El 4 de abril de 1968, en Memphis, Tennessee, un balazo en la garganta acababa con la vida de Martin Luther King Jr., líder de los derechos civiles, a los 39 años. El hombre que tuvo un sueño estaba en el balcón del Lorraine Motel apoyando una huelga de basureros cuando James Earl Ray, desde un edificio cercano, disparó.
El crimen desató disturbios en más de 100 ciudades estadounidenses, con saqueos y 46 muertos. Al funeral, al que asistieron 300.000 personas, acudió el presidente Johnson. King, Premio Nobel de la Paz 1964, había galvanizado el movimiento contra la segregación con marchas como la de Washington (1963) y su icónico discurso «I have a dream». Su oposición a Vietnam lo radicalizó.
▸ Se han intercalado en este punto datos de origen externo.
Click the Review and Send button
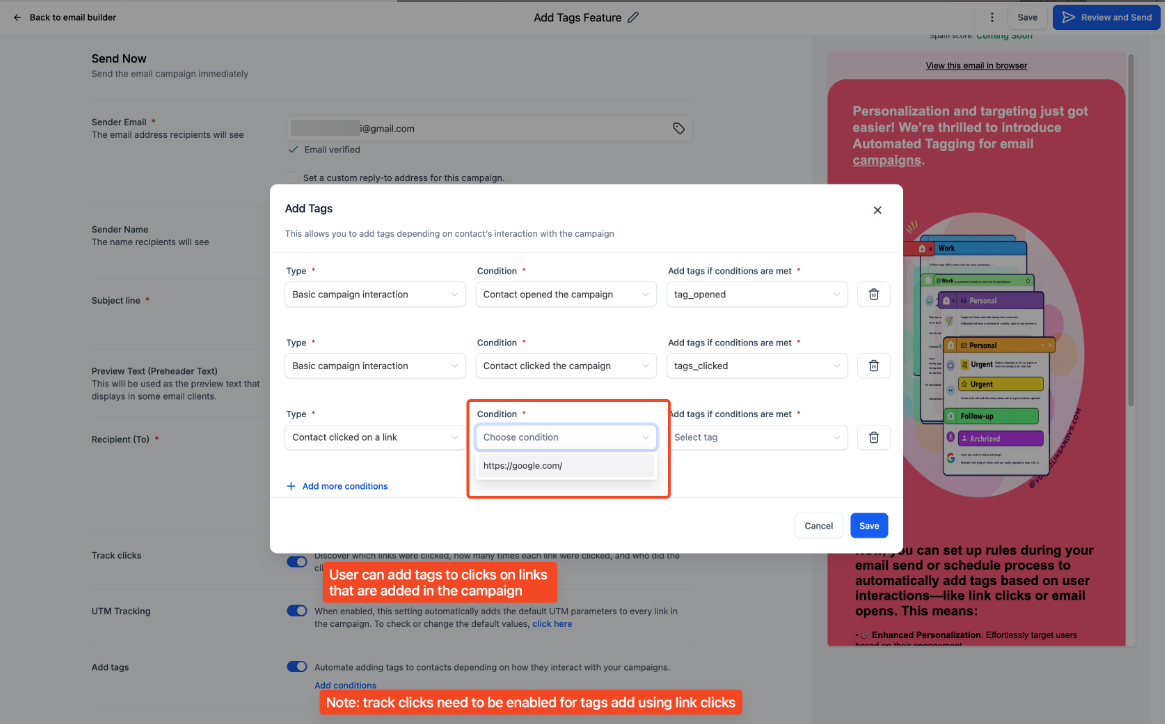This screenshot has width=1165, height=724. [x=1106, y=17]
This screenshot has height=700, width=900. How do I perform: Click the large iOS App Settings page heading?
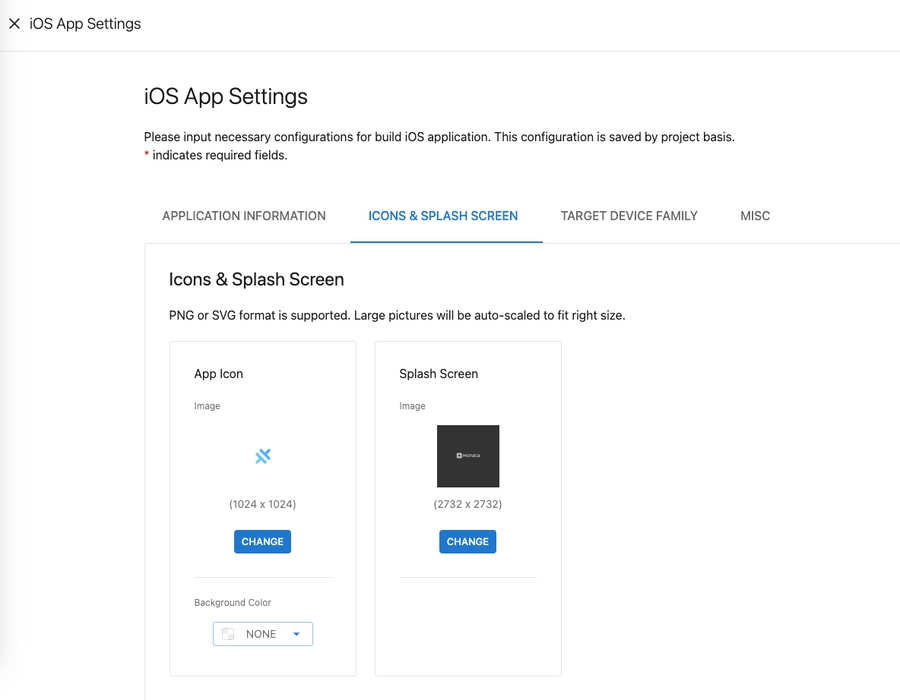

Ray fue arrestado en Londres, condenado a 99 años (luego perpetua), pero alegó conspiración. Murió en prisión en 1998. La familia King impulsó investigaciones que apuntan a la FBI de Hoover, el gobierno o la mafia. Documentales y libros sostienen que no fue un lobo solitario.
El legado de King vive en el Día de Martin Luther King (tercer lunes de enero) y en luchas globales contra el racismo. Su muerte aceleró la Ley de Derechos Civiles de 1968. En 2026, con tensiones raciales persistentes, su visión de justicia no armada resuena más que nunca.